Google boosts Workspace security with new measures to combat account hijacking

In a significant move to strengthen cybersecurity for its enterprise users, Google has unveiled a trio of new measures designed to protect Google Workspace accounts from one of the fastest-growing digital threats: cookie and authentication token theft. According to the company, this type of theft is behind nearly 37% of successful account takeovers, a concerning statistic that has driven the need for stronger, more resilient defenses.

The threat largely stems from infostealing malware, often delivered via seemingly harmless email attachments. These malicious tools silently extract session data — the digital credentials that allow users to remain logged in to services without repeatedly entering passwords. Once compromised, attackers can bypass even multi-factor authentication, effectively gaining full control of the account with minimal resistance.

To counter this growing threat, Google is rolling out three major enhancements aimed at reinforcing user authentication and session integrity across the Workspace platform, which serves more than 11 million organizations globally.

The first key update is the broader implementation of passkeys for all Google Workspace users. Unlike traditional passwords, passkeys are cryptographic keys bound to a specific device. They cannot be phished, guessed, or reused elsewhere. This makes them a far more secure alternative to standard login methods. Google notes that passkeys also streamline the login experience, reducing friction for users while increasing protection. Administrators now have access to advanced tools within the Google Admin Console, allowing them to monitor passkey enrollment and enforce policies that limit authentication to physical security keys where necessary.

The second security upgrade comes in the form of Device Bound Session Credentials (DBSC), now available in open beta. This system adds a new layer of protection after a user has signed in, securing their session from the inside out. The mechanism works by generating a unique pair of public and private cryptographic keys upon login. While the public key is transmitted to Google's servers, the private key remains securely stored on the user’s device—ideally within a hardware security chip. To maintain an active session, the server periodically issues cryptographic challenges that can only be answered by the device holding the private key. This ensures that even if a hacker manages to extract the session cookie, it becomes useless without access to the original device.

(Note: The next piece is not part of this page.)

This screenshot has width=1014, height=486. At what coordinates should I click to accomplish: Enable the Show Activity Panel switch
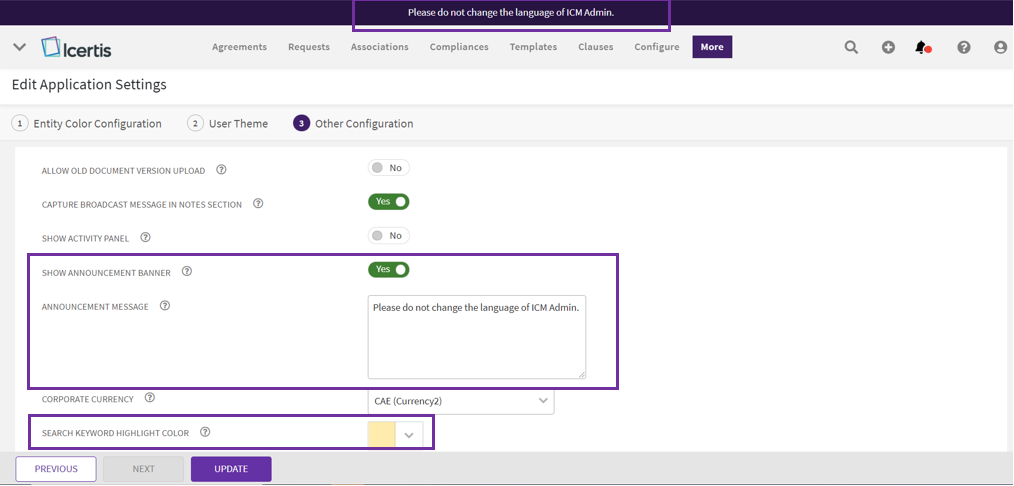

Currently, DBSC is only supported on Google Chrome for Windows, but its implications for account security are already notable. Google references high-profile breaches such as the 2023 hack of Linus Tech Tips and its affiliated channels, which were compromised after an employee opened a fake sponsorship proposal disguised as a PDF file. That file silently harvested session tokens, giving the attackers full access to the channel, which they used to broadcast cryptocurrency scams. Had DBSC been in place, such an attack would likely have failed.

The final piece of Google’s new security initiative involves the upcoming introduction of a Shared Signals Framework (SSF) receiver, expected later this year. SSF is a standardized communication protocol that allows various identity and security systems to share real-time information. If a user’s identity provider detects suspicious activity or compromise, it can send an automated signal to Google, prompting it to immediately terminate the affected session. This level of interoperability across platforms and services is seen as critical in rapidly detecting and responding to security threats before they escalate.

These developments represent a major step in Google's broader effort to harden its ecosystem against increasingly sophisticated cyberattacks. As hackers evolve their tactics, targeting not just passwords but session tokens and device credentials, the need for smarter, device-based authentication methods becomes more urgent.